Следует особо сказать об Элиоте, аннотированное издание стихотворений и поэм которого с моим предисловием на 50 страниц и комментариями на 60 с лишним страниц было только что опубликовано в Москве издательством АСТ. Там переводы мои, Андрея Сергеева и Виктора Топорова, причём если стихотворение или поэму перевели все трое, то приведены все три перевода – пусть судит читатель.

 

 

 В какие годы советского периода Вы работали переводчиком? Вы являетесь членом Союза писателей? С какого года?

 

 

 Как переводчик я начал печататься в 1980 году. Я был членом Комитета литераторов при Литфонде, то есть не Союза писателей, а профсоюза писателей. Это было необходимо ещё и для того, чтобы не быть обвинёнными в тунеядстве: после печально известного процесса над Иосифом Бродским все этого боялись.

 

 

 Насколько в период Советского Союза была доступна литература на иностранных языках? Какое представление можно было создать о западной литературе и культуре?

 

 

 Литература была либо труднодоступна, либо вообще недоступна, особенно литературоведение, скажем, по таким авторам, как Элиот, Паунд, которые интересовали меня. Многие книги находились в библиотеках в так называемом специальном хранении: нужно было получать специальное разрешение…

 

 

 Не могли бы Вы рассказать о Вашем опыте работы? Вы переводили только то, что нравилось Вам, или делали переводы на заказ? Кто вам заказывал переводы? Кто осуществлял редактуру и корректуру? Кто окончательно утверждал готовый перевод?

(Записи из набора данных)

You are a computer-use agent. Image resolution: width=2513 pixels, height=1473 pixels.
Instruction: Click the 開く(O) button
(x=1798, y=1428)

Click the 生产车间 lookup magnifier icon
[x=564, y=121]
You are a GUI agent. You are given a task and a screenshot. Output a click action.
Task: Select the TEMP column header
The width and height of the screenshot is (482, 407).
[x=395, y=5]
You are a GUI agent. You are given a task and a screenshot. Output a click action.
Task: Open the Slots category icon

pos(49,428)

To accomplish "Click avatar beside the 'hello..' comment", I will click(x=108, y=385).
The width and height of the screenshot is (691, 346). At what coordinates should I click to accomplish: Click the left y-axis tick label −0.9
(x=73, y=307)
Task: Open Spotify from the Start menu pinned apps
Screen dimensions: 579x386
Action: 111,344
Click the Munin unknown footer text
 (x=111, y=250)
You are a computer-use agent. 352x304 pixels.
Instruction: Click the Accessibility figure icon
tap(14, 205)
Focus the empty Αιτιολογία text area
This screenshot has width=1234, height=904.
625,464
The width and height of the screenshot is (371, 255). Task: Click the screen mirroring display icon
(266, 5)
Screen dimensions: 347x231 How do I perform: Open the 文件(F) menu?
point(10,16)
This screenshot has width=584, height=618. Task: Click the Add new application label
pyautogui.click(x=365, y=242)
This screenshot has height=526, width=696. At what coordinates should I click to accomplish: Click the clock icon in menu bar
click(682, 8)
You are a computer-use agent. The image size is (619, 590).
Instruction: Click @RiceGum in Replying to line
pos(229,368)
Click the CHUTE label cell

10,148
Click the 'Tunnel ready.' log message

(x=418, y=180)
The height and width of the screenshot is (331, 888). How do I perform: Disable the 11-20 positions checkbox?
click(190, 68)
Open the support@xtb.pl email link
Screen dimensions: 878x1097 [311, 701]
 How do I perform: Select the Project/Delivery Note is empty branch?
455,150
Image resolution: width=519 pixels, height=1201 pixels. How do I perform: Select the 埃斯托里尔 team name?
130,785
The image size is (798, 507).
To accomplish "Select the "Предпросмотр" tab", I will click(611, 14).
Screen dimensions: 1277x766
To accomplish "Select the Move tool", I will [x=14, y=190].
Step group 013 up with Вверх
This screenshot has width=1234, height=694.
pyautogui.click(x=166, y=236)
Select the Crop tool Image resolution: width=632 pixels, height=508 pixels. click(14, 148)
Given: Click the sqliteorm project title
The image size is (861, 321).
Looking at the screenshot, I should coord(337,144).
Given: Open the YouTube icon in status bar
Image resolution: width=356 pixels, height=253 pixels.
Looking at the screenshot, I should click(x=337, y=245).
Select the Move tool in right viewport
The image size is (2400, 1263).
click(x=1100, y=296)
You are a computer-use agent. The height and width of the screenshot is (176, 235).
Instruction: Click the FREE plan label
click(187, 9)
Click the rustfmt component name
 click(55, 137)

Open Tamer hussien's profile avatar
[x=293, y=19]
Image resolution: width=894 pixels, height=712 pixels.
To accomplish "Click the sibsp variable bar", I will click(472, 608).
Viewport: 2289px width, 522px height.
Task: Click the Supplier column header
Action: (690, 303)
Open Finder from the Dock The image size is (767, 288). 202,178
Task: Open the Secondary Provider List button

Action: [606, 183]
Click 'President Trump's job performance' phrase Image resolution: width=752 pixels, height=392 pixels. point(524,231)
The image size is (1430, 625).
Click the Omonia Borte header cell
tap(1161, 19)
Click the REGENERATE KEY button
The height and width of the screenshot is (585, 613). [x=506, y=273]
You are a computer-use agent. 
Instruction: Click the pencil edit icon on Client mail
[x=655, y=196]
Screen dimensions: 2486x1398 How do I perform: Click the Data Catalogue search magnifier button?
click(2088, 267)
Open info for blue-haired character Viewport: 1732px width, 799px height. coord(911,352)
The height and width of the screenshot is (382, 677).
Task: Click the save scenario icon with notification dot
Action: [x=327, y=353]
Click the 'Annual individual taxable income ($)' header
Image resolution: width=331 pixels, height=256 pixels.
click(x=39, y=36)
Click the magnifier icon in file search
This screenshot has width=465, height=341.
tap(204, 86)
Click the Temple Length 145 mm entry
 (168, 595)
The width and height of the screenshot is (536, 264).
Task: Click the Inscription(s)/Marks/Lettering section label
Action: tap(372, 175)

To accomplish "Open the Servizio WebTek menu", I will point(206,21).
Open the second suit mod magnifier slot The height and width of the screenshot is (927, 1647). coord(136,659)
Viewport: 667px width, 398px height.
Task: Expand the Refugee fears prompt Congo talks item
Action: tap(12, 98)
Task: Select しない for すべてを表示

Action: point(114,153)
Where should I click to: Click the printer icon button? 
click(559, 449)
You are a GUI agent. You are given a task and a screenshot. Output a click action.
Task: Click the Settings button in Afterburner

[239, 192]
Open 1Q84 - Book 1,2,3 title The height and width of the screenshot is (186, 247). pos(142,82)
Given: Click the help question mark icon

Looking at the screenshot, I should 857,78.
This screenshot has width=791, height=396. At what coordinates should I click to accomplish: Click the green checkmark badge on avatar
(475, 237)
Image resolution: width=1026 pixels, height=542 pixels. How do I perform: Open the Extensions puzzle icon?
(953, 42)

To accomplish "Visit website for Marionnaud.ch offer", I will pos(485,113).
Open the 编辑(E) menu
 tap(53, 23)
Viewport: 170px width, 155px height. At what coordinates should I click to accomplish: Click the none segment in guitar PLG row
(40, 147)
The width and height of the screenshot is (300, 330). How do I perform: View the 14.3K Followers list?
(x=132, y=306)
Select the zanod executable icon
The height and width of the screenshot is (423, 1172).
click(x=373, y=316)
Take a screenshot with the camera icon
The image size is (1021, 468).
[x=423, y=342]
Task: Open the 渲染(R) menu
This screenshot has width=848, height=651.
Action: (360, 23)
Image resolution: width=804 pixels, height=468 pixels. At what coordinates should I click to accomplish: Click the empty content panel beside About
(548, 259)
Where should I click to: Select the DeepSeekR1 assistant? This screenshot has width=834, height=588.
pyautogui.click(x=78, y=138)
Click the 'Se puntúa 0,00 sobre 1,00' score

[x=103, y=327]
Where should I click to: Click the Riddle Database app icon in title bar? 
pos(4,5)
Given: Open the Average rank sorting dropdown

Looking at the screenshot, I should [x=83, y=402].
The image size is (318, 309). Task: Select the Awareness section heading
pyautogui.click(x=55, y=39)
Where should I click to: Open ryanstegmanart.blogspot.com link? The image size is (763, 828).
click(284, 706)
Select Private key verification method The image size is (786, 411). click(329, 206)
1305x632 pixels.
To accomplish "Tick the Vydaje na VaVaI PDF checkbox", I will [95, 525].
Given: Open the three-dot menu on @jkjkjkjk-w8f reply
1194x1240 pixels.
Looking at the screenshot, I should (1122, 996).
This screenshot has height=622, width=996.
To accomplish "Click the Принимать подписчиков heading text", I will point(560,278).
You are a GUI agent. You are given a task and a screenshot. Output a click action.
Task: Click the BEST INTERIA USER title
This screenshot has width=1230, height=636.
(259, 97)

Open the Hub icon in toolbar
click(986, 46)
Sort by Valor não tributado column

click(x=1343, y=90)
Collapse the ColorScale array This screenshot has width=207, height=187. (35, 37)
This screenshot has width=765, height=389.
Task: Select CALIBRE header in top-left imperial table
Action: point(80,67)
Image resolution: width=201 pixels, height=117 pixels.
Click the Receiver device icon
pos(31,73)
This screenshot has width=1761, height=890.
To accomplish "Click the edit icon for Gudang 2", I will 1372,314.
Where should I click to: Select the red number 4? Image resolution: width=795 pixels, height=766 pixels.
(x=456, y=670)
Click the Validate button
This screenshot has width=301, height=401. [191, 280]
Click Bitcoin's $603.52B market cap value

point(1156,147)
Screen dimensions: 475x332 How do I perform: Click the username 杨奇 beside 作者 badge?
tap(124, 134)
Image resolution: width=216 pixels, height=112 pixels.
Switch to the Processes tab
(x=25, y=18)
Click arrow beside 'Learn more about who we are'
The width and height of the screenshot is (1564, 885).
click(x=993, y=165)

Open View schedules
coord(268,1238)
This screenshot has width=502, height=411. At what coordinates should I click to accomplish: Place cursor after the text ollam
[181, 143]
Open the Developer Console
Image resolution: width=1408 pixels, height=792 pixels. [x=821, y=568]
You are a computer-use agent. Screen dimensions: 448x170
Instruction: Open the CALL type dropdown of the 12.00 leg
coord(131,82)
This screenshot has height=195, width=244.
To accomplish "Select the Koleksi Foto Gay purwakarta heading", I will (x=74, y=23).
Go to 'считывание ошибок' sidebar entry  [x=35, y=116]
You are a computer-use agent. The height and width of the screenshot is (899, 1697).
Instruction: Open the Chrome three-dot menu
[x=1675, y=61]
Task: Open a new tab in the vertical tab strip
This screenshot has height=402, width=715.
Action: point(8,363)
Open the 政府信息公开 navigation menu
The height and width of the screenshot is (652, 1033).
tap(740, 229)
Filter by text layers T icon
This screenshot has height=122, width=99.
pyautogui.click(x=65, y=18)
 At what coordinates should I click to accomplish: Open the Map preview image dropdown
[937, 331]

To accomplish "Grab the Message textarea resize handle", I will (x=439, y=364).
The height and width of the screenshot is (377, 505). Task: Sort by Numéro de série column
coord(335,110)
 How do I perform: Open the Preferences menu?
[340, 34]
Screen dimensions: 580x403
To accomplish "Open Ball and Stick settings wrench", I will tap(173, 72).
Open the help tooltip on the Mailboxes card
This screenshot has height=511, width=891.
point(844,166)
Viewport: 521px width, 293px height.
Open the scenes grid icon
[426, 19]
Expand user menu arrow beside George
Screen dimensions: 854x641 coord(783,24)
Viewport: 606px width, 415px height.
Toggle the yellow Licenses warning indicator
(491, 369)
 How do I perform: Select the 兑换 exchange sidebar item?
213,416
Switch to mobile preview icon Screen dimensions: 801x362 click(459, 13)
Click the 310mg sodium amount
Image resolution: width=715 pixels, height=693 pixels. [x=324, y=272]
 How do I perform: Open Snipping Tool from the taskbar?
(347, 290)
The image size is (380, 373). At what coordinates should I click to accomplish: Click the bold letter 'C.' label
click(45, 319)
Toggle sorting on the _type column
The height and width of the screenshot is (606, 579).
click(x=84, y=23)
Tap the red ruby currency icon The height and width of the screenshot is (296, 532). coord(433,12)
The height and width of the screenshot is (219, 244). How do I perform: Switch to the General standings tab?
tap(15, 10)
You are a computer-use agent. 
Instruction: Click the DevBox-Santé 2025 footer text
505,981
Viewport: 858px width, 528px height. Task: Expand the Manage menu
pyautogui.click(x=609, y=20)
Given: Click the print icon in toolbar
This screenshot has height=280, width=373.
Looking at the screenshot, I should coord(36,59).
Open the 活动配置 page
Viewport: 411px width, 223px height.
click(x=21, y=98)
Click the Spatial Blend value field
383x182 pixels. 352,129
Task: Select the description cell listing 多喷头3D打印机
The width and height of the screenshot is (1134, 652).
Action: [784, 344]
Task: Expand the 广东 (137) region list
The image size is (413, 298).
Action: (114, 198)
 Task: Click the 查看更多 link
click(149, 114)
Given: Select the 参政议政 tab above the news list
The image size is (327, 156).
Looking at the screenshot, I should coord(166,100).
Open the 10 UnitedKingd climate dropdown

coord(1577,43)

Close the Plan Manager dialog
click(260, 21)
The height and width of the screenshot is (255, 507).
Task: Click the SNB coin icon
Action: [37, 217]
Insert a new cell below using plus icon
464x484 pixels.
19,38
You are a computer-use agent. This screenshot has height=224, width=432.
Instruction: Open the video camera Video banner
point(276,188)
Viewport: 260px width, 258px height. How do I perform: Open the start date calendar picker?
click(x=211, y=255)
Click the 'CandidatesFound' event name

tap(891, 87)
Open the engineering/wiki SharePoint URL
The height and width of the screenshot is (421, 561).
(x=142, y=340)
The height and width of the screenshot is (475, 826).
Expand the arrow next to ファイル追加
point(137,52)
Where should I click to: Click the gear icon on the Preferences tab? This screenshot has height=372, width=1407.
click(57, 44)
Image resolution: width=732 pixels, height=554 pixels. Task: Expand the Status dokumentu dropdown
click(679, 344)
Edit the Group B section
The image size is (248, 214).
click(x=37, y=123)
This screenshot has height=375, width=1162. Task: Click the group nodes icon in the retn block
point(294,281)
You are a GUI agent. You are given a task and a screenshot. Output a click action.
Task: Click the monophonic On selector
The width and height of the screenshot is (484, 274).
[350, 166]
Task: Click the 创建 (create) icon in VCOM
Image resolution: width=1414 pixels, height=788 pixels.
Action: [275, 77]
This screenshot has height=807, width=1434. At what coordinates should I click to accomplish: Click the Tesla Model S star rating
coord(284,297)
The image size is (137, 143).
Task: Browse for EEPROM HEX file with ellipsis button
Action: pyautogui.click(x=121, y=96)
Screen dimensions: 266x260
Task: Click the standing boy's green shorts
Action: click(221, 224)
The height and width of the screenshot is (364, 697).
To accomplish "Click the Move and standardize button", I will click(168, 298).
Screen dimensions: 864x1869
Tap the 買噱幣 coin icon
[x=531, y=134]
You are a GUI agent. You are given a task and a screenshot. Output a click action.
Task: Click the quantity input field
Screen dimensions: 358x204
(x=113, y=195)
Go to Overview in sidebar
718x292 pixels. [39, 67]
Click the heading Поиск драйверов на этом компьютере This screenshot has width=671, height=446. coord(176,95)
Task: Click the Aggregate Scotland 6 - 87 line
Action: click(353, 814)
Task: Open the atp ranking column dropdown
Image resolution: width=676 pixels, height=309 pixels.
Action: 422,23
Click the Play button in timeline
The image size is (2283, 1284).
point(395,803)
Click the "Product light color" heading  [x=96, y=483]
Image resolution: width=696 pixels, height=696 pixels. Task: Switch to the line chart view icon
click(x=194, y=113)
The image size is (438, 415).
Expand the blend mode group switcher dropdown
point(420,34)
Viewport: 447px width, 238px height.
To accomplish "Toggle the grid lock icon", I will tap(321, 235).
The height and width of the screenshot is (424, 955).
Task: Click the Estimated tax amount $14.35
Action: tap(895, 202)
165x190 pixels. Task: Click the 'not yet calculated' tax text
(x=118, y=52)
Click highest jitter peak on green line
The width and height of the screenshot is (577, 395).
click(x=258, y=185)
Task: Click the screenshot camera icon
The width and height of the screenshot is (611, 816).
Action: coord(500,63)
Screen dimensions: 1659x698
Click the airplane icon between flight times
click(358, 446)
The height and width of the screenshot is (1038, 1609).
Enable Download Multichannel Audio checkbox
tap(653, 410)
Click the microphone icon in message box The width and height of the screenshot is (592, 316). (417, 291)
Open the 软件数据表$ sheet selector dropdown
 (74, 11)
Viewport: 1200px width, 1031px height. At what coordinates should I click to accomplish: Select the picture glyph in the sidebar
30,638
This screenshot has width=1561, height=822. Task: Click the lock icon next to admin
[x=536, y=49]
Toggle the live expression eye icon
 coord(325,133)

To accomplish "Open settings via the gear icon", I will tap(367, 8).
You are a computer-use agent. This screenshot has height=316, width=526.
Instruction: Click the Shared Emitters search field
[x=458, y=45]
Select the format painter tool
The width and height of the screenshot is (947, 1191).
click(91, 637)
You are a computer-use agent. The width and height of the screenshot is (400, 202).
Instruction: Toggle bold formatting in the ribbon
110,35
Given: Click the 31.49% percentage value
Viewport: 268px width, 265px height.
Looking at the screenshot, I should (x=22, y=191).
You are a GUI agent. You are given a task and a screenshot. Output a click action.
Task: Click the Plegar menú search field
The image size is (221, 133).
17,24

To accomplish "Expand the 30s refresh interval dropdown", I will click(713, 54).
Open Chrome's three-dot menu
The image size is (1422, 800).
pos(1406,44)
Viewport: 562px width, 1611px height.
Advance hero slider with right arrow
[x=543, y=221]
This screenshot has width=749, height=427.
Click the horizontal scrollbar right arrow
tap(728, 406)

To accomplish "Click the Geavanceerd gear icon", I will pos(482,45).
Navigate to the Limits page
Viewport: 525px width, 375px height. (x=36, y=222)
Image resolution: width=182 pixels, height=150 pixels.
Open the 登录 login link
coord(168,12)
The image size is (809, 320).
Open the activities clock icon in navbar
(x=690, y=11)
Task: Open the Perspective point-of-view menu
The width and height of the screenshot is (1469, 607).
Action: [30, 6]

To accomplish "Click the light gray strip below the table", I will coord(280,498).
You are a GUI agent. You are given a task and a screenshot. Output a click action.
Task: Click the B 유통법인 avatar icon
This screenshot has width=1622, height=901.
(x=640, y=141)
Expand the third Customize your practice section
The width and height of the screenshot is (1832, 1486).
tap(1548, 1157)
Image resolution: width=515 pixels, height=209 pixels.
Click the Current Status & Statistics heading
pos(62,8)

_ЗАДАНИЕ_
Продолжите интервью о переводческой работе, начав сразу после последнего приведённого в нём предложения. Эти записи для работы не потребуются.

_ОТВЕТ_
 

 

 Поначалу приходилось участвовать в разных конкурсах, в том числе внутри издательства, скажем, на лучший перевод Лонгфелло. Во второй половине семидесятых мне посчастливилось познакомиться с В. В. Левиком, Арк. А. Штейнбергом, Э.Г. Ананиашвили, а затем я был принят в их семинары – тогда существовал ряд замечательных семинаров при Московской писательской организации. Руководители семинаров давали рекомендации, помогали получить заказы. Конечно, многие, не только начинающие, переводчики работали на заказ, и счастье было, когда заказ был хороший, например, Лонгфелло. Работу давали в крупнейших издательствах: Художественная литература, Радуга, Прогресс. Иногда приходилось переводить с подстрочников – с языков народов СССР. Мне случалось переводить с латышского, эстонского.

 

 

Надо сказать, что в бывшем СССР были хорошие редакторы, много лучше, чем сейчас. Бывало, правда, что они настаивали на изменениях, приходилось иногда спорить по поводу словоупотребления… Готовый перевод окончательно утверждал заведующий редакцией, а в случае особо важных книг, как было с билингвой «Английская поэзия ХХ века в русских переводах», даже главный редактор. Конечно, в то время была цензура, но редакторы и корректоры были профессионалами. Теперь таких нет: том Элиота мне пришлось самому корректировать и редактировать, а редактор АСТ была фактически менеджером: у неё было ещё чуть ли не 80-90 книг. Немудрено, что даже не все замеченные мной ошибки и опечатки были исправлены.

 

 

В целом институт редакторов и корректоров в бывшем СССР был более профессиональный, а теперь нужно, как говорится, сдавать рукопись, выверив каждую запятую.

 

 

 В каких периодических изданиях Вы публиковались? Выходили ли Ваши переводы отдельной книгой?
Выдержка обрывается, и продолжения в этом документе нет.